Study participant using tablet

Research Component 2: Prisciandaro & Mellick

Effects of a Novel mGluR5 Negative Allosteric Modulator on Alcohol Drinking, Neurochemistry, and Brain Reactivity to Alcohol Cues in Alcohol Use Disorder

Principal Investigator: James Prisciandaro, Ph.D.
Co-Investigator: William Mellick, Ph.D.
Collaborator/Consultant: Robert Malcolm, M.D.

This research component focuses on evaluating the therapeutic potential of a novel medication (GET73) in treating individuals with AUD. Preclinical and clinical evidence suggests that GET73, a metabotropic glutamate subtype 5 receptor (mGluR5) negative allosteric modulator may reduce alcohol consumption. This project will enroll non-treatment-seeking individuals with AUD (referred by the ARC Clinical Intake & Assessment Core) to test whether GET73, compared to placebo, reduces drinking in a bar-lab paradigm and in the natural environment. Further, neuroimaging indicators will probe purported mechanisms of GET73 action.
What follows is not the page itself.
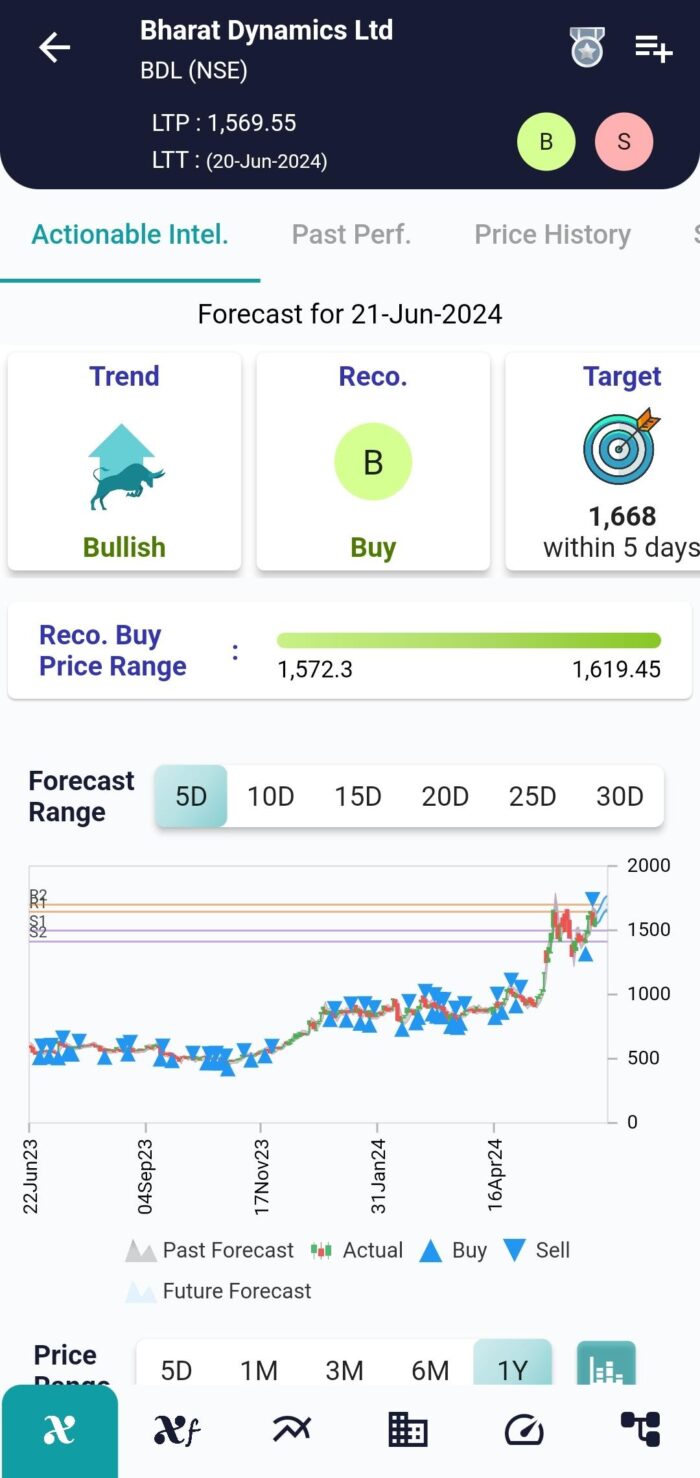Viewport: 700px width, 1478px height.
Task: Open the Price History tab
Action: click(553, 234)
Specifically, MR Spectroscopy and fMRI will be used to examine whether GET73 mitigates AUD-related neurochemical adaptations (cortical glutamate/GABA balance) and alcohol cue-induced brain activation in cortical and striatal areas, respectively.

Specific Aims of the project include:

  • Test the hypothesis that GET73, relative to placebo, will reduce both bar-lab and naturalistic alcohol drinking.
  • Test the hypothesis that GET73, relative to placebo and to baseline, will increase fronto-cortical glutamate and GABA levels (1H-MRS), and these effects will mediate GET73 effects on drinking.
  • Test the hypothesis that GET73, relative to placebo and to baseline, will reduce vmPFC, OFC, ACC, and VS activation to alcohol cues (fMRI), and these effects will mediate GET73 effects on drinking.